## EXERCISE INSTRUCTIONS
Starting with the line that contains "Task: Switch to 文本视图 tab" and stopping after the line that contains "Task: Follow the", copy the entries below exactly. Include nothing else.

## DATA EXCERPTS
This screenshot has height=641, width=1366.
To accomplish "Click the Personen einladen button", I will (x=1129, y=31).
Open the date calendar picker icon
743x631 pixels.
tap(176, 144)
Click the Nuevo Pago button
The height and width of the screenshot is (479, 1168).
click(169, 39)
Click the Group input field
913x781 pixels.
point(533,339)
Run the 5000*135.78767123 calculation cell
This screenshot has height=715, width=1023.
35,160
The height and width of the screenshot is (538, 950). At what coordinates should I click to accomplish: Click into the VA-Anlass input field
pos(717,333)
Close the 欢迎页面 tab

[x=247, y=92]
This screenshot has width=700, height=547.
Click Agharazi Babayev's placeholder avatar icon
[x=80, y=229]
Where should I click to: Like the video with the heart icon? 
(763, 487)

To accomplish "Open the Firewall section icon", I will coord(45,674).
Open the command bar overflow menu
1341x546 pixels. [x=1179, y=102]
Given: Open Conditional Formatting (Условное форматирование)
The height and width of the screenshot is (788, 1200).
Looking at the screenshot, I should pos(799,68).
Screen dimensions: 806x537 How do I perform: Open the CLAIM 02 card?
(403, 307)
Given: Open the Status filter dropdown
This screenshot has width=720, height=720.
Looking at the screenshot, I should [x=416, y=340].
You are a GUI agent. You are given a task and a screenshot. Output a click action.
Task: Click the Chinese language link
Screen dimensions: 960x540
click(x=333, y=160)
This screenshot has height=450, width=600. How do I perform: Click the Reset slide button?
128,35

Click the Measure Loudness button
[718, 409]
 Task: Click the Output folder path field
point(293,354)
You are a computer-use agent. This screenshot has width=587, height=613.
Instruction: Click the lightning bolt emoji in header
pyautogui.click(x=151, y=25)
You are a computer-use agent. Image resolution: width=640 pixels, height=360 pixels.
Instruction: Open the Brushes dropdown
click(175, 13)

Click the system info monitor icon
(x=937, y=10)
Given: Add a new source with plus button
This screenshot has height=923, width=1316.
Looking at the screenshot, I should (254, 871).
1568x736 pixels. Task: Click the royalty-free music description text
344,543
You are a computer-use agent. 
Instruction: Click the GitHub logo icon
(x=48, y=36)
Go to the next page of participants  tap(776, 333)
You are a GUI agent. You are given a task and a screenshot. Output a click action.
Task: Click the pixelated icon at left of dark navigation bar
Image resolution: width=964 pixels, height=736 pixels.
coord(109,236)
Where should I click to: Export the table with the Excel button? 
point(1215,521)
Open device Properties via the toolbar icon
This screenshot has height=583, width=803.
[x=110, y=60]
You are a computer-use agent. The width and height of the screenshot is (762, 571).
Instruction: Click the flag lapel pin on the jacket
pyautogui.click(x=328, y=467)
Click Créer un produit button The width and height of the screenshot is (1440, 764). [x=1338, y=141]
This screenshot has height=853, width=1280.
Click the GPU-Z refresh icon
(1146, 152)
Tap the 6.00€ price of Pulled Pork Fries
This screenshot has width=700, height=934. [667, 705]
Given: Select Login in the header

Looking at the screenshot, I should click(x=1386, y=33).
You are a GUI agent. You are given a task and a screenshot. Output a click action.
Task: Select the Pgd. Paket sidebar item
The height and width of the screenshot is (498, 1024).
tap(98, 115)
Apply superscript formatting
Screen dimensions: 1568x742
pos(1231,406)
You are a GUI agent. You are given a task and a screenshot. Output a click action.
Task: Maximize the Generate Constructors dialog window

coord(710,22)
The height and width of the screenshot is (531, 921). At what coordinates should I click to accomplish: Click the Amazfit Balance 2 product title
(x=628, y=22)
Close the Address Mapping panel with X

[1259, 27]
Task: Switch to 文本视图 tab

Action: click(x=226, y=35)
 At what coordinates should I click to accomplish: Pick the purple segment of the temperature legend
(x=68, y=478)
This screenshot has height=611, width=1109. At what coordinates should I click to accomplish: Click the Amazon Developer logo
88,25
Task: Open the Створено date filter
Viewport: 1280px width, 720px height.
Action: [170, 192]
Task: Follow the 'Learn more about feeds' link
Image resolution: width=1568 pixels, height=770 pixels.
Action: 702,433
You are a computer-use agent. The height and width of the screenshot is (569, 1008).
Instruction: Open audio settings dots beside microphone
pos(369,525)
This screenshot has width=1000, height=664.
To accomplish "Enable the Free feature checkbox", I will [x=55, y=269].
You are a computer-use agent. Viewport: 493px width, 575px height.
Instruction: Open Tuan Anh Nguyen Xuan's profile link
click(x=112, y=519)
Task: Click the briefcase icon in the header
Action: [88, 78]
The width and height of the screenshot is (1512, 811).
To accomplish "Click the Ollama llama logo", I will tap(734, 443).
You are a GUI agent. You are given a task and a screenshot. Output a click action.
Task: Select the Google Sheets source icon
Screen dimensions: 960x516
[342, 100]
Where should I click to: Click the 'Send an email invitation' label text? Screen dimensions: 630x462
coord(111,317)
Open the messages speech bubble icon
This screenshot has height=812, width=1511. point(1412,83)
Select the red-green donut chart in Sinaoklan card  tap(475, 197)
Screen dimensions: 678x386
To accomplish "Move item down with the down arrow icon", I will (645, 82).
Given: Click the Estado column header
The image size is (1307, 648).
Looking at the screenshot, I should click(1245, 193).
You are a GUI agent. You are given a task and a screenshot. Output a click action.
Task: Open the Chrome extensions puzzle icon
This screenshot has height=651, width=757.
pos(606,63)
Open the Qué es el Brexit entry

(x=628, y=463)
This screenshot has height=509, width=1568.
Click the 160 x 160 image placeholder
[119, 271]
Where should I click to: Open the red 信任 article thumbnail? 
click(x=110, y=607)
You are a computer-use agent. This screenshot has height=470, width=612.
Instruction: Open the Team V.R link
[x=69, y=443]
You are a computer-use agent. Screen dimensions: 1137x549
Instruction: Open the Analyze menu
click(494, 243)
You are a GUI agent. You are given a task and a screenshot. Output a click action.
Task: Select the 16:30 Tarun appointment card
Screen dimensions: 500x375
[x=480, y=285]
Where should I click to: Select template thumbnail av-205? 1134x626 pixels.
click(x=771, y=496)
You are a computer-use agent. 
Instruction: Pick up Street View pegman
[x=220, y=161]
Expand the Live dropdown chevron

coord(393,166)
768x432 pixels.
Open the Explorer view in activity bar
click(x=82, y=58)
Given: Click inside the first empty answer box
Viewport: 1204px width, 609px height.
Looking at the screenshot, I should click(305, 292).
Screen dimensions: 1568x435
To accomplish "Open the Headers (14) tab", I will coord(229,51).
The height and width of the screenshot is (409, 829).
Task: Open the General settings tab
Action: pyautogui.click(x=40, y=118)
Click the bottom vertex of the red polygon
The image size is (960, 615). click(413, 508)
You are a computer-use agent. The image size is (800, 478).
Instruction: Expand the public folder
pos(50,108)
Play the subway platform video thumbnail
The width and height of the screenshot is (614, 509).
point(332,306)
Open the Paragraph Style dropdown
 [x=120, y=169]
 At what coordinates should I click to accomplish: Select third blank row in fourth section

## EXERCISE RESULT
Task: Switch to 文本视图 tab

Action: click(x=226, y=35)
 At what coordinates should I click to accomplish: Pick the purple segment of the temperature legend
(x=68, y=478)
This screenshot has height=611, width=1109. At what coordinates should I click to accomplish: Click the Amazon Developer logo
88,25
Task: Open the Створено date filter
Viewport: 1280px width, 720px height.
Action: [170, 192]
Task: Follow the 'Learn more about feeds' link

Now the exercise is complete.